** Opening Record extracts block **

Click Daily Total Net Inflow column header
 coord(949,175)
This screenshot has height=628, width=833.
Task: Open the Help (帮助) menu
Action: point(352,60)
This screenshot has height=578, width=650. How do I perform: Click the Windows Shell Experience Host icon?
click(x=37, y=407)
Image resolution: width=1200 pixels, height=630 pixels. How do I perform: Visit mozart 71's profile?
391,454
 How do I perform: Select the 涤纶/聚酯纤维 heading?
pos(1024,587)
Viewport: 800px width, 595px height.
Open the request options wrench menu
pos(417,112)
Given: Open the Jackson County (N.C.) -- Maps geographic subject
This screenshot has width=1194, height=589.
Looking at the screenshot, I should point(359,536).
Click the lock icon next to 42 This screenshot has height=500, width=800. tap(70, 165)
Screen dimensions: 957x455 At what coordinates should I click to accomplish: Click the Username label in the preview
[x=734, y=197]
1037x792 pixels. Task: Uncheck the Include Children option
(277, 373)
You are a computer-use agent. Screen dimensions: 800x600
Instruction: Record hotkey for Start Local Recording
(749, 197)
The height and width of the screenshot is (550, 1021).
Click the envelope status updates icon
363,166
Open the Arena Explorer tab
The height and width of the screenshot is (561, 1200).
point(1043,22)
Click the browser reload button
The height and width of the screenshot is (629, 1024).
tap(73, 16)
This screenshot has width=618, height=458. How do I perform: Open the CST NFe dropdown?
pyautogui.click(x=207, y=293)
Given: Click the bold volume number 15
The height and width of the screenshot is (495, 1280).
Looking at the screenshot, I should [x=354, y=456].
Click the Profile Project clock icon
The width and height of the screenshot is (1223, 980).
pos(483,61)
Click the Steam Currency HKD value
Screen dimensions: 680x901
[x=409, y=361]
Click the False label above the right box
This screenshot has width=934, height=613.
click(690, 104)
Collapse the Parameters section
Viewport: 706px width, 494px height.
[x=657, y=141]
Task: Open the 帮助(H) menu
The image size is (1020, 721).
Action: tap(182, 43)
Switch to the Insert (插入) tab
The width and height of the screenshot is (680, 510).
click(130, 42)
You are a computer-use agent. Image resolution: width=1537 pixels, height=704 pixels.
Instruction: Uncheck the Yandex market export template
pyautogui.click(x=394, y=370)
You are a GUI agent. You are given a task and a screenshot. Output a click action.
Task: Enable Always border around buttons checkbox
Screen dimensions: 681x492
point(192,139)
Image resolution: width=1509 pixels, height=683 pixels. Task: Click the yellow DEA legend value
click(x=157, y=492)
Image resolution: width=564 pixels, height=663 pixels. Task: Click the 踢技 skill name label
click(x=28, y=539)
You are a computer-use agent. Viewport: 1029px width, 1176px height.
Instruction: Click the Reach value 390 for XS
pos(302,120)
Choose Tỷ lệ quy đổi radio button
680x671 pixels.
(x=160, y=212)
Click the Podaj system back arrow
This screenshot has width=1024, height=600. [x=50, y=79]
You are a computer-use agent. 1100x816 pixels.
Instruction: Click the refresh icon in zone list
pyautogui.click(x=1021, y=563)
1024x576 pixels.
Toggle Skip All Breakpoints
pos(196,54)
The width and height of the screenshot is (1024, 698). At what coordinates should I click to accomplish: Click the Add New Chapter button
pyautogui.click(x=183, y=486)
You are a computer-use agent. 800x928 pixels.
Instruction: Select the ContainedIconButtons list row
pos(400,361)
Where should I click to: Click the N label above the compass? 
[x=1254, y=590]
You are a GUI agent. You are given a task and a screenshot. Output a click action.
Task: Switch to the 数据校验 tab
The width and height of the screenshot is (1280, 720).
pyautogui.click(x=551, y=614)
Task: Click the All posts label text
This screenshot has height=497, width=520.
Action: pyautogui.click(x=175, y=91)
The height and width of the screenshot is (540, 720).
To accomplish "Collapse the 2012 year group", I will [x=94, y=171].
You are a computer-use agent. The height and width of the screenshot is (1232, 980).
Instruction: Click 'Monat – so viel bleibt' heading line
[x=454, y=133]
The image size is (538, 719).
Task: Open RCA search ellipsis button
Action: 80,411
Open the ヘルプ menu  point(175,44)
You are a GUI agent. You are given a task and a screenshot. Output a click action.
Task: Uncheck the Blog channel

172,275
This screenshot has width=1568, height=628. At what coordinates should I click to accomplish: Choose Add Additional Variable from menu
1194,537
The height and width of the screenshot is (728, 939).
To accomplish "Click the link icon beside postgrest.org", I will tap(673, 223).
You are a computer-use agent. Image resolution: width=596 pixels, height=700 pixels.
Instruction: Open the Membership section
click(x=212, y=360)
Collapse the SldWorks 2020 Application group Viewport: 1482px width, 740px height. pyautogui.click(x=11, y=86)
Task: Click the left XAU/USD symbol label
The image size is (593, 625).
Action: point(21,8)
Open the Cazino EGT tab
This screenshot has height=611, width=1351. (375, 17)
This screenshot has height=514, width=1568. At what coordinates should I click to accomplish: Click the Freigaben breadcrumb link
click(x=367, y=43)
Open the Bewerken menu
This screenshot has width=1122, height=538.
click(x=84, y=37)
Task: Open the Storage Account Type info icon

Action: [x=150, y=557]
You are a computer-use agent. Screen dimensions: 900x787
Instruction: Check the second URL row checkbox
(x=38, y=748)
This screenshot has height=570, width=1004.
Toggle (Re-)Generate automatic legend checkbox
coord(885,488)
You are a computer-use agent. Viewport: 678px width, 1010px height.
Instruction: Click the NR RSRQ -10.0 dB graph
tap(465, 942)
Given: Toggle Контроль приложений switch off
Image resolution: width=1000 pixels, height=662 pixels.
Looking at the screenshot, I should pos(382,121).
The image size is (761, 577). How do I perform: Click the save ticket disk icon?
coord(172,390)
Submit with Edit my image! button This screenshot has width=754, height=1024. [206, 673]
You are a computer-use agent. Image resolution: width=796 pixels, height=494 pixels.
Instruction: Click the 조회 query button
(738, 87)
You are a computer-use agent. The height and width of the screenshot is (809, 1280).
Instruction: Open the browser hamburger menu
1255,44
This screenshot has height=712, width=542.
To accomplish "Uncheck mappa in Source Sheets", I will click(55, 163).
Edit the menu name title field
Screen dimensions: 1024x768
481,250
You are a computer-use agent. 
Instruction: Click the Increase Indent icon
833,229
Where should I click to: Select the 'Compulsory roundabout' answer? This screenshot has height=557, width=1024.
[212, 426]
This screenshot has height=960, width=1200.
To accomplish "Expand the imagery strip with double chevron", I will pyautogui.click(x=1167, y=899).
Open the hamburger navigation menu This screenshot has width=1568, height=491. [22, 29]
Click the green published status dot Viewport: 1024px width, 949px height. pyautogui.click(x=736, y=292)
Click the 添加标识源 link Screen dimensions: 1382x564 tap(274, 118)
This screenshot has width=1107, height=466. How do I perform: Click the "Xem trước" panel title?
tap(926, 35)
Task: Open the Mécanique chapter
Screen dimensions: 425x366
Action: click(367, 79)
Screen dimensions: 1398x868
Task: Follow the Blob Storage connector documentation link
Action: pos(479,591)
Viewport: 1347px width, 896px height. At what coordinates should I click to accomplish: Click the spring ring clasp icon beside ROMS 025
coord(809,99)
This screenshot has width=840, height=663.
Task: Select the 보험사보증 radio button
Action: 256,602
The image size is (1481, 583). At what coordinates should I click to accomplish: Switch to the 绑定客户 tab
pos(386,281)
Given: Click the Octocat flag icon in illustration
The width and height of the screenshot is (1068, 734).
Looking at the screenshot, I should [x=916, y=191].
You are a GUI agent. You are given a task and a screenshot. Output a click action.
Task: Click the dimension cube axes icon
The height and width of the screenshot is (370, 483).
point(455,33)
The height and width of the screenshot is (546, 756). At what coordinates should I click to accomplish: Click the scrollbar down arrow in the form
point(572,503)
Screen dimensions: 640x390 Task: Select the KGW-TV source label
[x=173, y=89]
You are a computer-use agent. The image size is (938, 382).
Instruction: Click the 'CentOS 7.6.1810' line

** Closing Record extracts block **

What is required: Count the lines in the records above that contain the word "with", and give only the number.

Solution to this task: 2